PASSAGE FOR REVIEW —
=== Begin Enclosure ===
News Releases
Following Inauguration, Sen. Moran Encourages President Trump to Continue Prioritizing Veterans
Jan 20 2017
WASHINGTON – U.S. Senator Jerry Moran (R-Kan.), member of the Senate Veterans’ Affairs Committee, today congratulated President Donald Trump on his inauguration and sought his support to continue to prioritize serving our nation’s veterans. In a letter, Sen. Moran highlights the unfortunate reality veterans in Kansas and across the country face as they county to struggle accessing the benefits they deserve through the Department of Veterans Affairs (VA).
“I look forward to working with you during your presidency, particularly as it relates to serving our nation’s veterans,” Sen. Moran said in his letter. “During your campaign and transition to the Office of the President, you offered compelling reasons and proposals to improve the Department of Veterans Affairs (VA). As a member of the Senate Committee on Veterans’ Affairs, I hope to be your ally as we work to make certain our nation’s heroes receive the respect, care and benefits they have earned.
Please find below the full letter:
Dear President Trump:
I write to congratulate you on your election victory and inauguration as the 45th President of the United States. I look forward to working with you during your presidency, particularly as it relates to serving our nation’s veterans. During your campaign and transition to the Office of the President, you offered compelling reasons and proposals to improve the Department of Veterans Affairs (VA). As a member of the Senate Committee on Veterans’ Affairs, I hope to be your ally as we work to make certain our nation’s heroes receive the respect, care and benefits they have earned.
With your nomination of Dr. David Shulkin to serve as the Secretary of the Department of Veterans Affairs, I want to make you aware of the primary issues facing veterans in Kansas and my intention to work with Dr. Shulkin to prioritize and remedy these issues.
=== End Enclosure ===
PROBLEM SET —
1 – In the news release on Sen. Moran's letter, whom did President Trump nominate to serve as Secretary of the Department of Veterans Affairs?
2 – Continue the news release on Sen. Moran's letter from its last sentence.

EXTRACTED DATA —
=== Begin Enclosure ===
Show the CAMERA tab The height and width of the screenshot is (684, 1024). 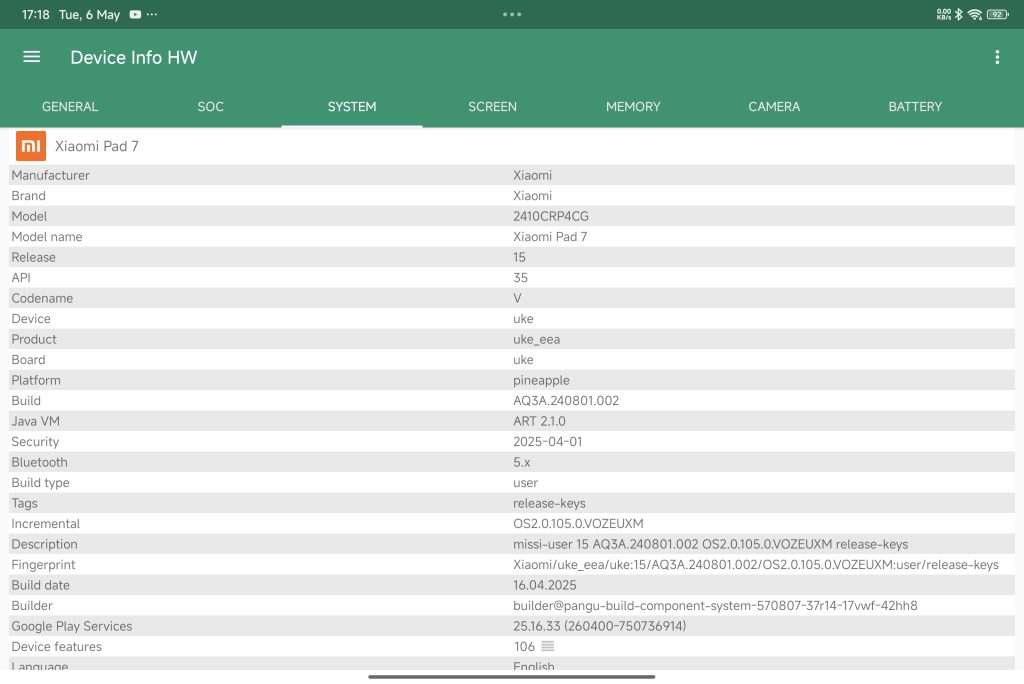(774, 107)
=== End Enclosure ===
=== Begin Enclosure ===
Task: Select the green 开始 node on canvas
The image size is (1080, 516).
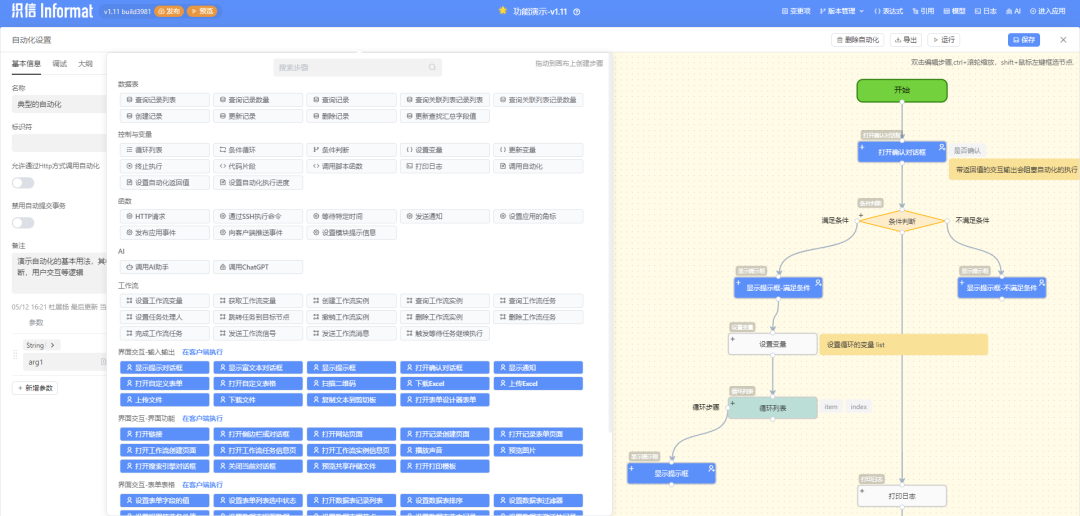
=== End Enclosure ===
=== Begin Enclosure ===
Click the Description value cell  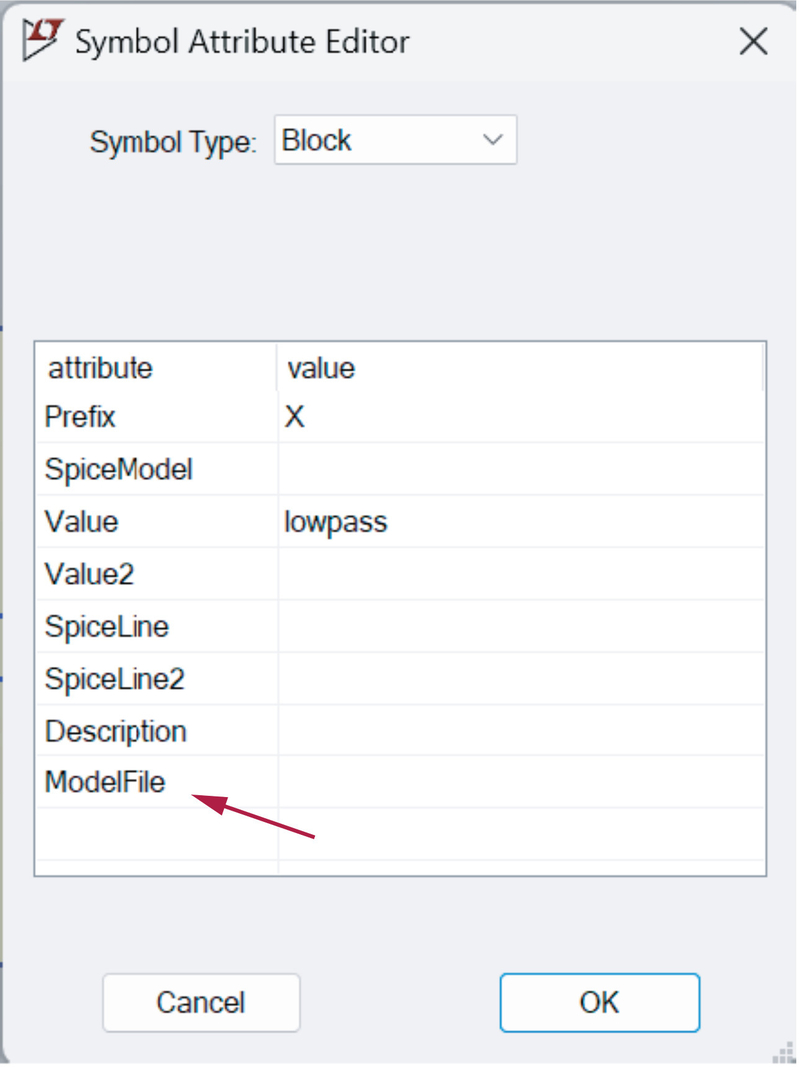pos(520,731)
=== End Enclosure ===
PER-TASK ANSWERS —
1 – Dr. David Shulkin

2 –
Veterans continue to struggle accessing healthcare through the VA. Far too often, veterans from rural areas are required to travel several hours and hundreds of miles to access healthcare from a VA medical facility. Despite the passage of the Veterans Access, Choice, and Accountability Act of 2014 (Choice Act) and subsequent updates to the law, the VA denies veterans access to care for simple treatments, such as a shingles vaccination, that they could easily receive from a community provider. A VA pilot program for rural veterans that I spearheaded as a Congressman, which worked extraordinarily well by allowing veterans to access health care closer to home, was the model for the Choice Act. However, bureaucratic resistance to the Choice Act within the VA led to decisions that benefitted the VA but burdened those the agency is charged with serving. I seek your leadership and assistance to right the wrongs of the VA’s improper implementation of the law and the Veterans Choice Program, which Congress intended to serve veterans who shoulder burdensome travel or delay in healthcare.
The backlog in processing veteran’s claims for benefits and subsequent appeals is unacceptable. No veteran should spend years—sometimes decades—fighting to receive benefits they earned serving our country. While there is progress in processing initial claims for benefits, much of that progress is due to expediting claim denials, resulting in an increase in the backlogs of appeals. The net effect is an even more inflated backlog that stonewalls veterans who believe the VA’s approach to their claims for benefits is, “delay, deny, until they die.”
Mr. President, as a successful businessman, you have an appreciation for accountability and that terminations for misconduct or poor performance ought to be commonplace. My hope is that you will strongly encourage Dr. Shulkin to utilize the authorities Congress gave to the Secretary to take a similar tone and hold the VA’s bad actors accountable. In my home state of Kansas, we face a horrible example of the VA’s failure to hold corrupt VA employees accountable: A physician assistant with a criminal record sexually abused veteran patients and targeted those with Post-Traumatic Stress (PTS). Instead of immediate termination when the VA learned of his actions, he was placed on administrative leave and was allowed to voluntarily retire, which permits certain benefits that he earned during the time he was abusing veterans. Unfortunately, when I called on the VA to explain how they could have hired a sexual predator and why they did not immediately fire this employee, Dr. Shulkin’s written response did not offer the thorough explanation veterans deserve. This failure to act is unacceptable, and I hope that we can work together to make certain the VA acts in the best interest of veterans.
Once again, congratulations on your inauguration, and thank you for your commitment to our nation’s veterans. I look forward to working with you to reform VA culture, improve its care for our veterans and to make the VA an agency worthy of the sacrifice of the veterans it was created to serve.